---------- Source text ----------

Consolidated Q&A for Java Functional Programming. Use for rapid revision before backend interviews.

How to Use This Page

  • Skim Beginner questions to solidify fundamentals before anything else
  • Intermediate questions are the core revision target for most Java roles (3–5 YOE) — streams and collectors appear in almost every Java interview
  • Advanced questions signal senior-level depth: parallel streams, custom collectors, and the invokedynamic implementation

Beginner

Q: What is a lambda expression?

A lambda is an anonymous function — a block of code with parameters and a body, but no name or class. It implements a functional interface (an interface with exactly one abstract method). For example, (a, b) -> a.compareTo(b) implements Comparator<String>. Lambdas were introduced in Java 8 to replace verbose anonymous inner classes for single-method behavior.

Q: What is a functional interface?

---------- Record set ----------

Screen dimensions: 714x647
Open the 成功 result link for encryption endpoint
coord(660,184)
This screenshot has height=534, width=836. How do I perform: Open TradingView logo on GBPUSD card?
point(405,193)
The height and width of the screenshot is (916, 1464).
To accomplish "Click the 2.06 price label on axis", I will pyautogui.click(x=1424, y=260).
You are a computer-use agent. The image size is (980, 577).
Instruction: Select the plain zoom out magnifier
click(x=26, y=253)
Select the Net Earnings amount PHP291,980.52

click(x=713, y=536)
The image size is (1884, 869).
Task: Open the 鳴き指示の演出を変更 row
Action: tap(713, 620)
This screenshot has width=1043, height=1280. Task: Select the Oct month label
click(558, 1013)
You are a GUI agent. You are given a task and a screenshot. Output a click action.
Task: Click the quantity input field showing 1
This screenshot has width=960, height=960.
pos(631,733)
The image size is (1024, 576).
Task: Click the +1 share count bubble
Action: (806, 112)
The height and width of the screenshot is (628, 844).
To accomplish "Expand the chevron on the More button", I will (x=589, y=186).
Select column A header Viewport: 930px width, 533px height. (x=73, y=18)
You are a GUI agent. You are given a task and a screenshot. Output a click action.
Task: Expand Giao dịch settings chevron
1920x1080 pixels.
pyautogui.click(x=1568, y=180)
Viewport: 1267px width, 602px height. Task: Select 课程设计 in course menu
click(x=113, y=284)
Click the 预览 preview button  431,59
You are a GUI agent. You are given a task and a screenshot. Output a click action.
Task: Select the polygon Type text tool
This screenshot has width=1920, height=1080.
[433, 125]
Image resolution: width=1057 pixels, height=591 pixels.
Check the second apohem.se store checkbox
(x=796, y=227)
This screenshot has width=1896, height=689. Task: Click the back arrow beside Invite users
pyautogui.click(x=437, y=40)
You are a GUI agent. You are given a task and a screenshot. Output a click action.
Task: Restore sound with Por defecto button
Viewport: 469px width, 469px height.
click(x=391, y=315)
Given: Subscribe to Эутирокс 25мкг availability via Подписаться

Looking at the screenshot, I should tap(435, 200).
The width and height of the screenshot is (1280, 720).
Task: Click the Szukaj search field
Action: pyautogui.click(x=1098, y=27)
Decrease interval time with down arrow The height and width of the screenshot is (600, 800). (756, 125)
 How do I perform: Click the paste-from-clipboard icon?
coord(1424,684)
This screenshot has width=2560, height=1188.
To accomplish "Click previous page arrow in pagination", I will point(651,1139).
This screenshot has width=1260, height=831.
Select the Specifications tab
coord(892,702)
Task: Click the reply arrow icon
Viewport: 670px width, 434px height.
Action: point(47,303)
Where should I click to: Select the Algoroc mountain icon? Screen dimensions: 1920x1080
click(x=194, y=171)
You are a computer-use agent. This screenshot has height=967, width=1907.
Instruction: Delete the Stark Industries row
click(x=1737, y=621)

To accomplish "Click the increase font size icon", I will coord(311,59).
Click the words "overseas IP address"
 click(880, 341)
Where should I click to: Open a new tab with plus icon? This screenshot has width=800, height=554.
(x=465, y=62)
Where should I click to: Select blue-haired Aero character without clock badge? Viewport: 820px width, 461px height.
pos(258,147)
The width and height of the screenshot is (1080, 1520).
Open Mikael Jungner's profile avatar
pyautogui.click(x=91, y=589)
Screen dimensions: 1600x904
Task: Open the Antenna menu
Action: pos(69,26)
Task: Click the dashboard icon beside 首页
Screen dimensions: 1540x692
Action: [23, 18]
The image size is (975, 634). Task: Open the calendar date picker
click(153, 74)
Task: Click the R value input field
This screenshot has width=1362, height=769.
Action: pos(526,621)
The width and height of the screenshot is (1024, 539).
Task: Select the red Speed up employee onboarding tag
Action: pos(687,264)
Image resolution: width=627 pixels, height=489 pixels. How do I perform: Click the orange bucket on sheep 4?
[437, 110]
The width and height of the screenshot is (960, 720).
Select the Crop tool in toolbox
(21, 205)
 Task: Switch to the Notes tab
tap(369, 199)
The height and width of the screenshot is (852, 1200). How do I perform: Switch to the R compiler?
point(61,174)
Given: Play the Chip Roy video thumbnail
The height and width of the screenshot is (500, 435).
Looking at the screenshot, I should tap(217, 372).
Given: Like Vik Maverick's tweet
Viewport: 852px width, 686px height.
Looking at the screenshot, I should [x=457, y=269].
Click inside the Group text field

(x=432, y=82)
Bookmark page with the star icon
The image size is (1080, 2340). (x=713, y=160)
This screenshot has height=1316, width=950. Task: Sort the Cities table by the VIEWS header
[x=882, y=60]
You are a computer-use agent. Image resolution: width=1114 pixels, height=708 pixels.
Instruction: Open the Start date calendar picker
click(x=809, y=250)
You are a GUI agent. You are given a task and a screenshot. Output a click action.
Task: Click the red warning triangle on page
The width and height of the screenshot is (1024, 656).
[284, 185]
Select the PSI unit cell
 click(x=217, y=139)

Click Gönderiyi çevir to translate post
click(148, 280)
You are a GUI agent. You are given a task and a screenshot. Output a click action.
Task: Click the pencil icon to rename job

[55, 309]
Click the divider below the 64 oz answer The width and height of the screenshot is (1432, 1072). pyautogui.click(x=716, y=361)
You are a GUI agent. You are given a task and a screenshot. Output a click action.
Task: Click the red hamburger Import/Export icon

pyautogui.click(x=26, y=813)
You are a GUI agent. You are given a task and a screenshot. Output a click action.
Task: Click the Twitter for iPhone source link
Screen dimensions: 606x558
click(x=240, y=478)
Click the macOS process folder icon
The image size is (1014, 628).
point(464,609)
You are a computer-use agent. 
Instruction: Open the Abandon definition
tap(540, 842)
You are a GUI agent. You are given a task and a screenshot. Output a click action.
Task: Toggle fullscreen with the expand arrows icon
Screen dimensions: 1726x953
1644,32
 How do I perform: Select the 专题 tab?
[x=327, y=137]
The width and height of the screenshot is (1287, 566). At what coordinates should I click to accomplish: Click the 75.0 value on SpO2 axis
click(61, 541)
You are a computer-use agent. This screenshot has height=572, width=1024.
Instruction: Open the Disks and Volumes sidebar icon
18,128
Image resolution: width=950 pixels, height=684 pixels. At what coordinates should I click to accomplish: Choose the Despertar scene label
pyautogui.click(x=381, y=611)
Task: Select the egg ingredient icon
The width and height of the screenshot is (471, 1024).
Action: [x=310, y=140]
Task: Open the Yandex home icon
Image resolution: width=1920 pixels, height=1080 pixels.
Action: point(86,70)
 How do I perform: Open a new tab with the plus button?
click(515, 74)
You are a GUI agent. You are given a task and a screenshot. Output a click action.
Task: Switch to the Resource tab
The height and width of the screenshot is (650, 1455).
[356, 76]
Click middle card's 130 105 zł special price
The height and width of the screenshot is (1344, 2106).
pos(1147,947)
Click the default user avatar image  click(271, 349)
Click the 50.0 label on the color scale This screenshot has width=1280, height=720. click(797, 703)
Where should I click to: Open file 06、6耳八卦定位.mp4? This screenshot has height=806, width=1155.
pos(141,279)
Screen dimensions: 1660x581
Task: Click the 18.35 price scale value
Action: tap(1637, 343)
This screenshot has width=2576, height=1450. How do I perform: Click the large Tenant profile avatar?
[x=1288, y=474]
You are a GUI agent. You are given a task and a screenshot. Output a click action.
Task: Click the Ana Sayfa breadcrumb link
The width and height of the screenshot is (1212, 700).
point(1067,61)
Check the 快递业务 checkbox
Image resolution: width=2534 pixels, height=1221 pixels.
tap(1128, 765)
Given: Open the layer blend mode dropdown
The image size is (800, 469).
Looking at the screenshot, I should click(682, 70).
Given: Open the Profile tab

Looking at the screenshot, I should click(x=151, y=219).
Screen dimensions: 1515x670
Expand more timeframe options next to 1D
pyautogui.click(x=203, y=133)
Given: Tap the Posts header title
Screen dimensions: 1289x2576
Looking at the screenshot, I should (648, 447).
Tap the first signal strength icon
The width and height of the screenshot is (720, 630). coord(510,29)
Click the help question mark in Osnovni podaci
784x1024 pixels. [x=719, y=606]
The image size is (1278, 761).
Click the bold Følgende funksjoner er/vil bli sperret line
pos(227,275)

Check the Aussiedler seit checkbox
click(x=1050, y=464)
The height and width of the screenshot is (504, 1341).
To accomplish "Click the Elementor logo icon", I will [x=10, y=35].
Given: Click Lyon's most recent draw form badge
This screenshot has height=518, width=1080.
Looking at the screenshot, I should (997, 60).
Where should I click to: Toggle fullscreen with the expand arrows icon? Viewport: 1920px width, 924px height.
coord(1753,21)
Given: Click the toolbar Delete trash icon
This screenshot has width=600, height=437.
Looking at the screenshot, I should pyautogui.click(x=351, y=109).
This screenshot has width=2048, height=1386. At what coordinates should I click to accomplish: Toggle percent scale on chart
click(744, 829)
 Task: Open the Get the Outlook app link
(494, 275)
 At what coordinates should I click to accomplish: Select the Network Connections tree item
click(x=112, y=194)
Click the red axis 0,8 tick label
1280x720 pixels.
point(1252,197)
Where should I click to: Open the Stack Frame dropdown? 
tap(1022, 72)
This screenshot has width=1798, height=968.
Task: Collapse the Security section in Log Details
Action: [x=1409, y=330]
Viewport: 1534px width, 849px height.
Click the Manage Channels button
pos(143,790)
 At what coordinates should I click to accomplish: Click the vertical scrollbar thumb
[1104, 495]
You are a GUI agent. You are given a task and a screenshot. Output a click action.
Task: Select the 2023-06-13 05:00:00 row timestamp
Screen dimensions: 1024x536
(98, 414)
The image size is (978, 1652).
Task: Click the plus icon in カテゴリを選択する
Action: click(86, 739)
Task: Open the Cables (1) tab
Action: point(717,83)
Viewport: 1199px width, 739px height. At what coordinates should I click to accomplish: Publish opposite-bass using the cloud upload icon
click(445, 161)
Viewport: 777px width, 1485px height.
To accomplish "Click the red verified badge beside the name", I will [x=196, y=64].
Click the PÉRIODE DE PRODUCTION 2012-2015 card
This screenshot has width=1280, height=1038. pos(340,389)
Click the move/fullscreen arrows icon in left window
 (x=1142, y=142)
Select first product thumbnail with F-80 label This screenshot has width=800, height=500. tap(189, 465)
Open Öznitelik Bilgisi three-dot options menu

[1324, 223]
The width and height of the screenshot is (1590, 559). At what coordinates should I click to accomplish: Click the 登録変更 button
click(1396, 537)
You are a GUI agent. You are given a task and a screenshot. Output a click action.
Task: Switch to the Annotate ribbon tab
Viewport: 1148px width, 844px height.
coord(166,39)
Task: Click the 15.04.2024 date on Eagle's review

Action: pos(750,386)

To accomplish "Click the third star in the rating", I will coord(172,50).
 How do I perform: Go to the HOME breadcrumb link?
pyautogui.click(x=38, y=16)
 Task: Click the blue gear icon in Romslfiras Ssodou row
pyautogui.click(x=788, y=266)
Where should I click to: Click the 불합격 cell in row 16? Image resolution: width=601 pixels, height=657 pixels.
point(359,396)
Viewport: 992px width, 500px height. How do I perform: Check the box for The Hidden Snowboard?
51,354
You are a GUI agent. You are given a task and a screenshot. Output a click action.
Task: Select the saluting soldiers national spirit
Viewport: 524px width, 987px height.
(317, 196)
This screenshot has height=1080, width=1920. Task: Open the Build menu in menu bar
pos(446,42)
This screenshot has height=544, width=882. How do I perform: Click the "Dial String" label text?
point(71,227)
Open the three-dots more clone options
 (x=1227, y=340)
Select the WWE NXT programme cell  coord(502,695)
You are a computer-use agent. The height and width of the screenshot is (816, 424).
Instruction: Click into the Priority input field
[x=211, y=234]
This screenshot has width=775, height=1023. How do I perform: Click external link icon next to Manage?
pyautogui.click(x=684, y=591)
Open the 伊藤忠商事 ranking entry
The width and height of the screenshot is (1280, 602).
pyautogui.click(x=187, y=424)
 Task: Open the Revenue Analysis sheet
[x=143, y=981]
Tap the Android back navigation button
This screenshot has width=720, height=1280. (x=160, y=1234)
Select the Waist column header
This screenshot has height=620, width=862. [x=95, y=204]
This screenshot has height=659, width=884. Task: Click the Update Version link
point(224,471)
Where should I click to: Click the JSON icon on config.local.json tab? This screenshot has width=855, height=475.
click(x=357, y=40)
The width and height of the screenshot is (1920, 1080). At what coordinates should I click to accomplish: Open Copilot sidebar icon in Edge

----------

Your instructions: Pick up the Java functional programming Q&A at the point where it ends and carry it forward.

Right answer:
An interface that has exactly one abstract method (SAM — Single Abstract Method). It may have any number of default or static methods. The @FunctionalInterface annotation enforces this at compile time. Examples from java.util.function: Function<T, R>, Predicate<T>, Consumer<T>, Supplier<T>.

Q: What does "effectively final" mean?

A local variable is effectively final if its value is never reassigned after initialization — even without the final keyword. Lambdas can capture effectively-final local variables from the enclosing scope. If you try to capture a variable that is later reassigned, the compiler reports an error.

Q: What is a stream in Java?

A stream is a lazy sequence of elements that supports functional-style aggregate operations. It is not a data structure — it doesn't store elements. A stream pipeline has three parts: a source (collection, array, generator), zero or more intermediate operations (filter, map, sorted), and exactly one terminal operation (collect, forEach, count) that triggers execution.

Q: What is Optional<T>?

Optional<T> is a container class that either holds a value or is empty. It replaces undocumented null return values with an explicit type that forces callers to handle the absent case. It is designed for use only as a method return type — not as a field, constructor parameter, or collection element.

Q: What is the difference between map and flatMap in streams?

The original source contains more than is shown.